Items listed in a dataset
:::::
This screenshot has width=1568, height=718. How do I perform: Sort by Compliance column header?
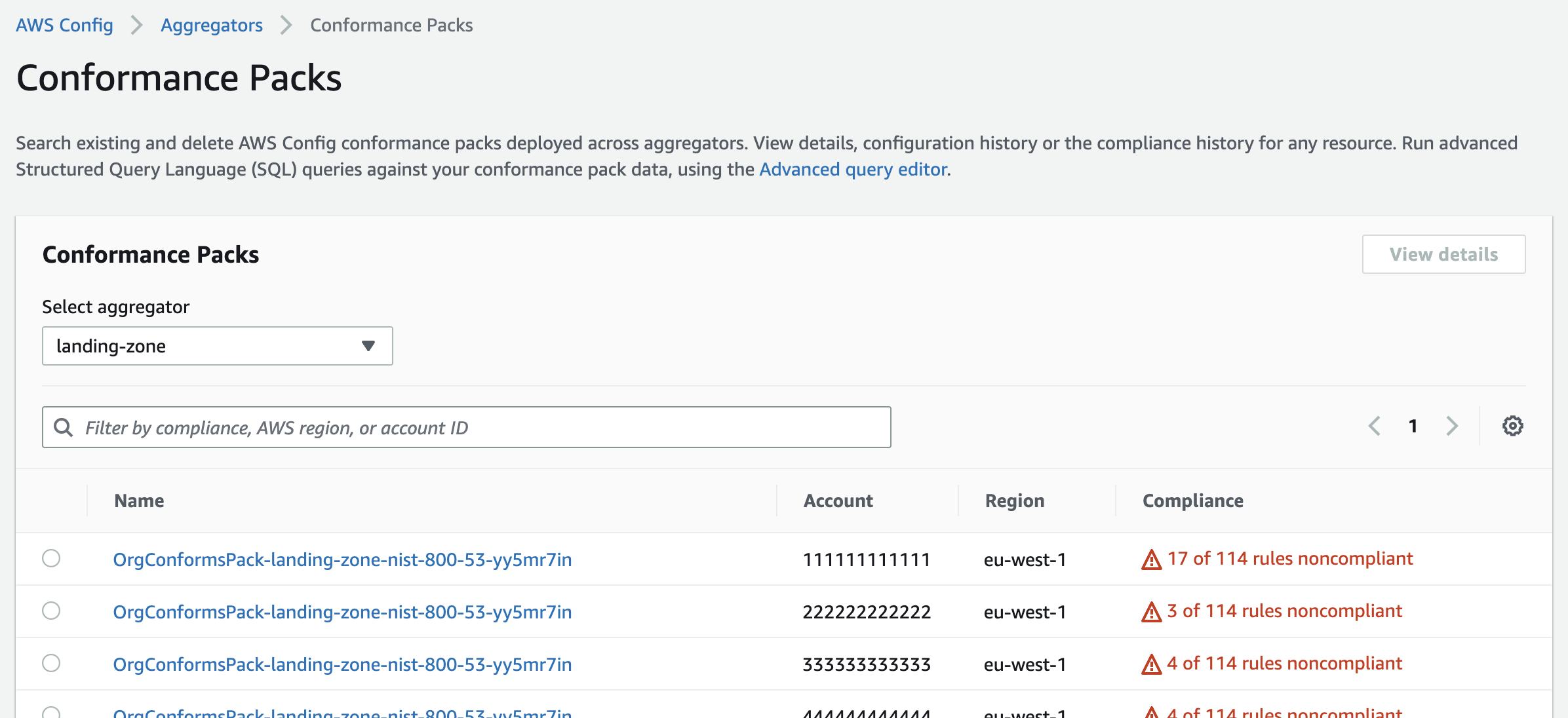(x=1192, y=501)
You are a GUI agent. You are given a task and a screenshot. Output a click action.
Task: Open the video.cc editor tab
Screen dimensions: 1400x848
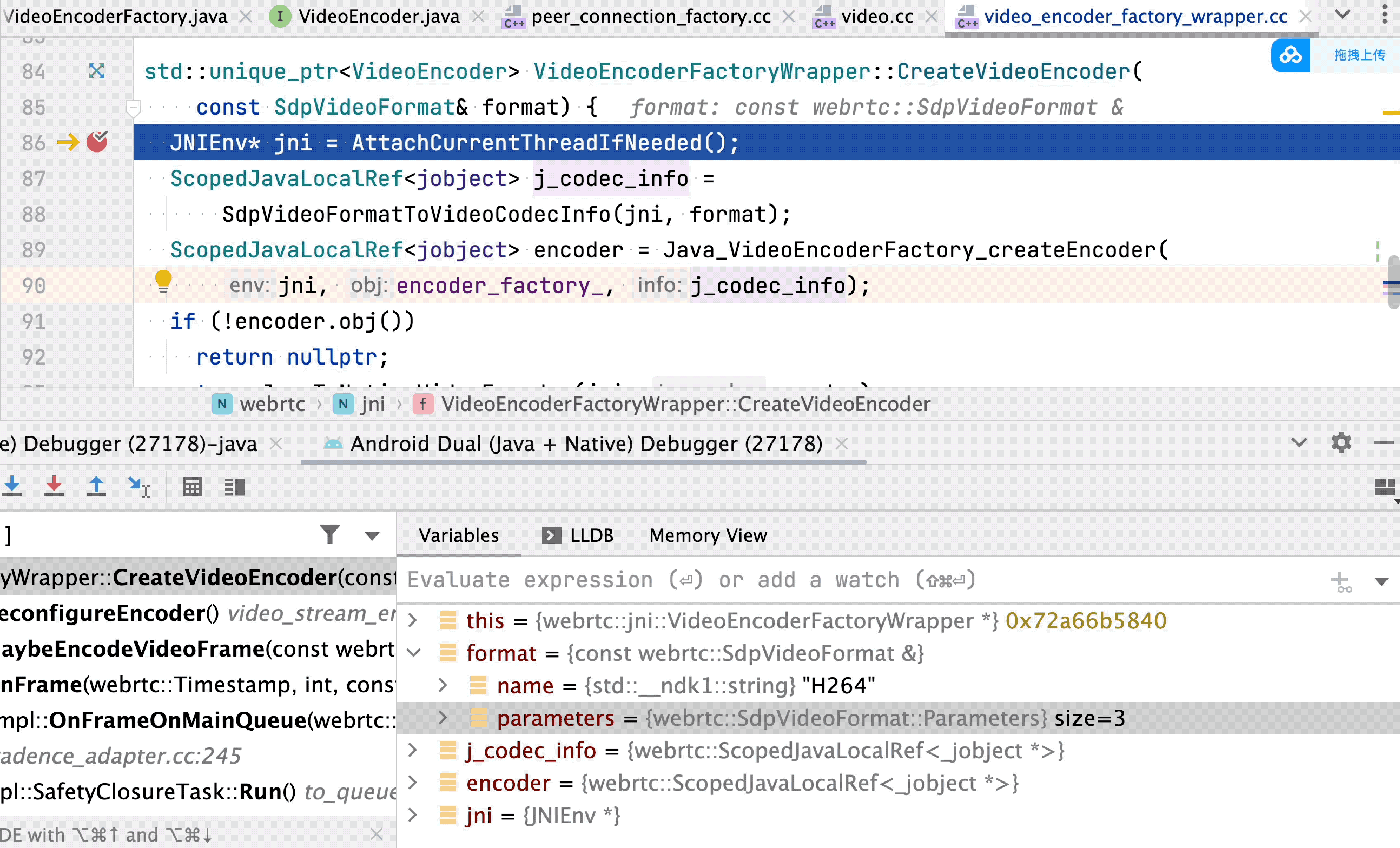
:::::
• **What is being asked**: Please output the records above exactly, without the pictures.

• **Written reply**:
This screenshot has width=1568, height=718. How do I perform: Sort by Compliance column header?
(x=1192, y=501)
You are a GUI agent. You are given a task and a screenshot. Output a click action.
Task: Open the video.cc editor tab
Screen dimensions: 1400x848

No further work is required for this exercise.